Write the records out once more, exactly as they appear below.

══ Data under study

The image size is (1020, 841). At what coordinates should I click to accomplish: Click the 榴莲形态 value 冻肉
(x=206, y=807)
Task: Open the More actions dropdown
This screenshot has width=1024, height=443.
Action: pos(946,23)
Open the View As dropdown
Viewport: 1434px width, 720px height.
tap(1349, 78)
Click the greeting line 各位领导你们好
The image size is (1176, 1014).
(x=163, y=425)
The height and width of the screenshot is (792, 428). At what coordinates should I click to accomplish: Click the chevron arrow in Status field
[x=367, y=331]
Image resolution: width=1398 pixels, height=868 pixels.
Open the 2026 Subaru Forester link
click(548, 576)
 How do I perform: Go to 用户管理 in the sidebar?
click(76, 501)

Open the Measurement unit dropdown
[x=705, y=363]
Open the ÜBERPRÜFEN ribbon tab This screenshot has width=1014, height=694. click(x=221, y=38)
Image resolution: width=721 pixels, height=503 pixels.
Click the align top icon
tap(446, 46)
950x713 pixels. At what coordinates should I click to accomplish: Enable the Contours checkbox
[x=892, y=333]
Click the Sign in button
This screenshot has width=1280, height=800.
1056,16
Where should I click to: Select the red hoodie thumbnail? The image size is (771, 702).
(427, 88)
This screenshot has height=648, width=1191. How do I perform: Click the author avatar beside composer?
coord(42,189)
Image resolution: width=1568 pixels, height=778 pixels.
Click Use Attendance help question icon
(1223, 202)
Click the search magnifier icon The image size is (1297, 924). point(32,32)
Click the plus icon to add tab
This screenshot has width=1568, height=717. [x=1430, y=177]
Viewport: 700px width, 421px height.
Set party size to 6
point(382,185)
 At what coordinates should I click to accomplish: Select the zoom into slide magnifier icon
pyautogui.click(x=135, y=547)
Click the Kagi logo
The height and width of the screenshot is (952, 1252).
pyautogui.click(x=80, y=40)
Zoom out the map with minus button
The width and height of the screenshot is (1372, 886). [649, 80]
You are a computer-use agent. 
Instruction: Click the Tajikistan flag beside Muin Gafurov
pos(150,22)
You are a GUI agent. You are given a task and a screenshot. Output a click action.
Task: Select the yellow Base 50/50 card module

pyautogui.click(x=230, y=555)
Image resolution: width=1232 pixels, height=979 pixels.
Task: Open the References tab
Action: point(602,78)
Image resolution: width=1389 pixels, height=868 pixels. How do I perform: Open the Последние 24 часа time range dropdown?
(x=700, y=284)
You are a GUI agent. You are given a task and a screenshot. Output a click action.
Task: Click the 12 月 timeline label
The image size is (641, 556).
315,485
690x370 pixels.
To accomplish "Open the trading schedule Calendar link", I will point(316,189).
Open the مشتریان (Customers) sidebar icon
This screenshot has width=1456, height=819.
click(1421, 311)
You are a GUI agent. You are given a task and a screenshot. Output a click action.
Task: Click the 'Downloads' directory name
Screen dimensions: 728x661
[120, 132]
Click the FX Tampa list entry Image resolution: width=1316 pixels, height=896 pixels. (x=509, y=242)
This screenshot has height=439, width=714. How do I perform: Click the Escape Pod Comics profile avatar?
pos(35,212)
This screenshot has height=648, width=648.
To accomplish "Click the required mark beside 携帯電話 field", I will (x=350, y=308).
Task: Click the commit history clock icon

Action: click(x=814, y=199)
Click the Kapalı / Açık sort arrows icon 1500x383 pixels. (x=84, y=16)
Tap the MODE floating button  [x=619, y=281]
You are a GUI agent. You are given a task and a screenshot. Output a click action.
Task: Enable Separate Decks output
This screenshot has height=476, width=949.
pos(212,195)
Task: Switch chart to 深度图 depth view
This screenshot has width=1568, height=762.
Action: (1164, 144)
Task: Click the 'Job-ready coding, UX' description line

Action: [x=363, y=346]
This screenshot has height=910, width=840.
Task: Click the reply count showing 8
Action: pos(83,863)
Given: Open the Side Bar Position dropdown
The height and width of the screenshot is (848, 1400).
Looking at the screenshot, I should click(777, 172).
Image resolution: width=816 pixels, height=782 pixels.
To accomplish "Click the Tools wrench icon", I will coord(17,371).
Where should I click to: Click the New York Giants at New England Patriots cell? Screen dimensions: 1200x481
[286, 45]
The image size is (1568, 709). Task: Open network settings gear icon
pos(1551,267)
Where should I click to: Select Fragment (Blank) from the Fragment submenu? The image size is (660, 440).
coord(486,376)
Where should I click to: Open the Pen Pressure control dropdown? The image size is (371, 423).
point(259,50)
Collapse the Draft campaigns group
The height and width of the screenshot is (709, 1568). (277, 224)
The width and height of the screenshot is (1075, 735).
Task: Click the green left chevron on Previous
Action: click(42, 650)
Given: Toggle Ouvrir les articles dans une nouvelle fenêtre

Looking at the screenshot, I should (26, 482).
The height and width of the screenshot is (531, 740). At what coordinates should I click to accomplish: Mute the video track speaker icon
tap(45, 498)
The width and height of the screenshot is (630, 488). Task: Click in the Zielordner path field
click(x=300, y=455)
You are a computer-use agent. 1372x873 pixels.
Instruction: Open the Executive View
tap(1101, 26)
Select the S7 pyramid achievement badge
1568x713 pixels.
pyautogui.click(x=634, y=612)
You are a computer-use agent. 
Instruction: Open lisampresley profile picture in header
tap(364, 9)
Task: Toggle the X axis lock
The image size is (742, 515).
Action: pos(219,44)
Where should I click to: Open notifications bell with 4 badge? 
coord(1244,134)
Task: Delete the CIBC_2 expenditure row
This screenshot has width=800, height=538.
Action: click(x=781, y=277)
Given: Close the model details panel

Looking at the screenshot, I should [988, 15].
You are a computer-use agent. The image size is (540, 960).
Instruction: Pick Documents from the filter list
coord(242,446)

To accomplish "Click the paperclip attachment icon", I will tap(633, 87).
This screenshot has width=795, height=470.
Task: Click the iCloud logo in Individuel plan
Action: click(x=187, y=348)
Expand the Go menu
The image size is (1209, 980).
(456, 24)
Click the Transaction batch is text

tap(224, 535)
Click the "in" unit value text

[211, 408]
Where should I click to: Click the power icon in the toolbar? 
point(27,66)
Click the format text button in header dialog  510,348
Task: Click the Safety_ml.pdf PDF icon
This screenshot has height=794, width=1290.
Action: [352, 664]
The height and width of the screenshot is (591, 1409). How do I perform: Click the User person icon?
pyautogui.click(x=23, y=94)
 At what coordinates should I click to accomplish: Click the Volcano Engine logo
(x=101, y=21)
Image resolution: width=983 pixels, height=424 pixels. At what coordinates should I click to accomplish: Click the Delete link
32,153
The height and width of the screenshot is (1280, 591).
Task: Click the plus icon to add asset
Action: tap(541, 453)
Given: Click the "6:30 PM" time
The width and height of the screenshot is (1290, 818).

════

#### Solution to the exercise
The image size is (1020, 841). At what coordinates should I click to accomplish: Click the 榴莲形态 value 冻肉
(x=206, y=807)
Task: Open the More actions dropdown
This screenshot has width=1024, height=443.
Action: pos(946,23)
Open the View As dropdown
Viewport: 1434px width, 720px height.
tap(1349, 78)
Click the greeting line 各位领导你们好
The image size is (1176, 1014).
(x=163, y=425)
The height and width of the screenshot is (792, 428). At what coordinates should I click to accomplish: Click the chevron arrow in Status field
[x=367, y=331]
Image resolution: width=1398 pixels, height=868 pixels.
Open the 2026 Subaru Forester link
click(548, 576)
 How do I perform: Go to 用户管理 in the sidebar?
click(76, 501)

Open the Measurement unit dropdown
[x=705, y=363]
Open the ÜBERPRÜFEN ribbon tab This screenshot has width=1014, height=694. click(x=221, y=38)
Image resolution: width=721 pixels, height=503 pixels.
Click the align top icon
tap(446, 46)
950x713 pixels. At what coordinates should I click to accomplish: Enable the Contours checkbox
[x=892, y=333]
Click the Sign in button
This screenshot has width=1280, height=800.
1056,16
Where should I click to: Select the red hoodie thumbnail? The image size is (771, 702).
(427, 88)
This screenshot has height=648, width=1191. How do I perform: Click the author avatar beside composer?
coord(42,189)
Image resolution: width=1568 pixels, height=778 pixels.
Click Use Attendance help question icon
(1223, 202)
Click the search magnifier icon The image size is (1297, 924). point(32,32)
Click the plus icon to add tab
This screenshot has width=1568, height=717. [x=1430, y=177]
Viewport: 700px width, 421px height.
Set party size to 6
point(382,185)
 At what coordinates should I click to accomplish: Select the zoom into slide magnifier icon
pyautogui.click(x=135, y=547)
Click the Kagi logo
The height and width of the screenshot is (952, 1252).
pyautogui.click(x=80, y=40)
Zoom out the map with minus button
The width and height of the screenshot is (1372, 886). [649, 80]
You are a computer-use agent. 
Instruction: Click the Tajikistan flag beside Muin Gafurov
pos(150,22)
You are a GUI agent. You are given a task and a screenshot. Output a click action.
Task: Select the yellow Base 50/50 card module

pyautogui.click(x=230, y=555)
Image resolution: width=1232 pixels, height=979 pixels.
Task: Open the References tab
Action: point(602,78)
Image resolution: width=1389 pixels, height=868 pixels. How do I perform: Open the Последние 24 часа time range dropdown?
(x=700, y=284)
You are a GUI agent. You are given a task and a screenshot. Output a click action.
Task: Click the 12 月 timeline label
The image size is (641, 556).
315,485
690x370 pixels.
To accomplish "Open the trading schedule Calendar link", I will point(316,189).
Open the مشتریان (Customers) sidebar icon
This screenshot has width=1456, height=819.
click(1421, 311)
You are a GUI agent. You are given a task and a screenshot. Output a click action.
Task: Click the 'Downloads' directory name
Screen dimensions: 728x661
[120, 132]
Click the FX Tampa list entry Image resolution: width=1316 pixels, height=896 pixels. (x=509, y=242)
This screenshot has height=439, width=714. How do I perform: Click the Escape Pod Comics profile avatar?
pos(35,212)
This screenshot has height=648, width=648.
To accomplish "Click the required mark beside 携帯電話 field", I will (x=350, y=308).
Task: Click the commit history clock icon

Action: click(x=814, y=199)
Click the Kapalı / Açık sort arrows icon 1500x383 pixels. (x=84, y=16)
Tap the MODE floating button  [x=619, y=281]
You are a GUI agent. You are given a task and a screenshot. Output a click action.
Task: Enable Separate Decks output
This screenshot has height=476, width=949.
pos(212,195)
Task: Switch chart to 深度图 depth view
This screenshot has width=1568, height=762.
Action: (1164, 144)
Task: Click the 'Job-ready coding, UX' description line

Action: [x=363, y=346]
This screenshot has height=910, width=840.
Task: Click the reply count showing 8
Action: pos(83,863)
Given: Open the Side Bar Position dropdown
The height and width of the screenshot is (848, 1400).
Looking at the screenshot, I should click(777, 172).
Image resolution: width=816 pixels, height=782 pixels.
To accomplish "Click the Tools wrench icon", I will coord(17,371).
Where should I click to: Click the New York Giants at New England Patriots cell? Screen dimensions: 1200x481
[286, 45]
The image size is (1568, 709). Task: Open network settings gear icon
pos(1551,267)
Where should I click to: Select Fragment (Blank) from the Fragment submenu? The image size is (660, 440).
coord(486,376)
Where should I click to: Open the Pen Pressure control dropdown? The image size is (371, 423).
point(259,50)
Collapse the Draft campaigns group
The height and width of the screenshot is (709, 1568). (277, 224)
The width and height of the screenshot is (1075, 735).
Task: Click the green left chevron on Previous
Action: click(42, 650)
Given: Toggle Ouvrir les articles dans une nouvelle fenêtre

Looking at the screenshot, I should (26, 482).
The height and width of the screenshot is (531, 740). At what coordinates should I click to accomplish: Mute the video track speaker icon
tap(45, 498)
The width and height of the screenshot is (630, 488). Task: Click in the Zielordner path field
click(x=300, y=455)
You are a computer-use agent. 1372x873 pixels.
Instruction: Open the Executive View
tap(1101, 26)
Select the S7 pyramid achievement badge
1568x713 pixels.
pyautogui.click(x=634, y=612)
You are a computer-use agent. 
Instruction: Open lisampresley profile picture in header
tap(364, 9)
Task: Toggle the X axis lock
The image size is (742, 515).
Action: pos(219,44)
Where should I click to: Open notifications bell with 4 badge? 
coord(1244,134)
Task: Delete the CIBC_2 expenditure row
This screenshot has width=800, height=538.
Action: click(x=781, y=277)
Given: Close the model details panel

Looking at the screenshot, I should [988, 15].
You are a computer-use agent. The image size is (540, 960).
Instruction: Pick Documents from the filter list
coord(242,446)

To accomplish "Click the paperclip attachment icon", I will tap(633, 87).
This screenshot has width=795, height=470.
Task: Click the iCloud logo in Individuel plan
Action: click(x=187, y=348)
Expand the Go menu
The image size is (1209, 980).
(456, 24)
Click the Transaction batch is text

tap(224, 535)
Click the "in" unit value text

[211, 408]
Where should I click to: Click the power icon in the toolbar? 
point(27,66)
Click the format text button in header dialog  510,348
Task: Click the Safety_ml.pdf PDF icon
This screenshot has height=794, width=1290.
Action: [352, 664]
The height and width of the screenshot is (591, 1409). How do I perform: Click the User person icon?
pyautogui.click(x=23, y=94)
 At what coordinates should I click to accomplish: Click the Volcano Engine logo
(x=101, y=21)
Image resolution: width=983 pixels, height=424 pixels. At what coordinates should I click to accomplish: Click the Delete link
32,153
The height and width of the screenshot is (1280, 591).
Task: Click the plus icon to add asset
Action: tap(541, 453)
Given: Click the "6:30 PM" time
The width and height of the screenshot is (1290, 818).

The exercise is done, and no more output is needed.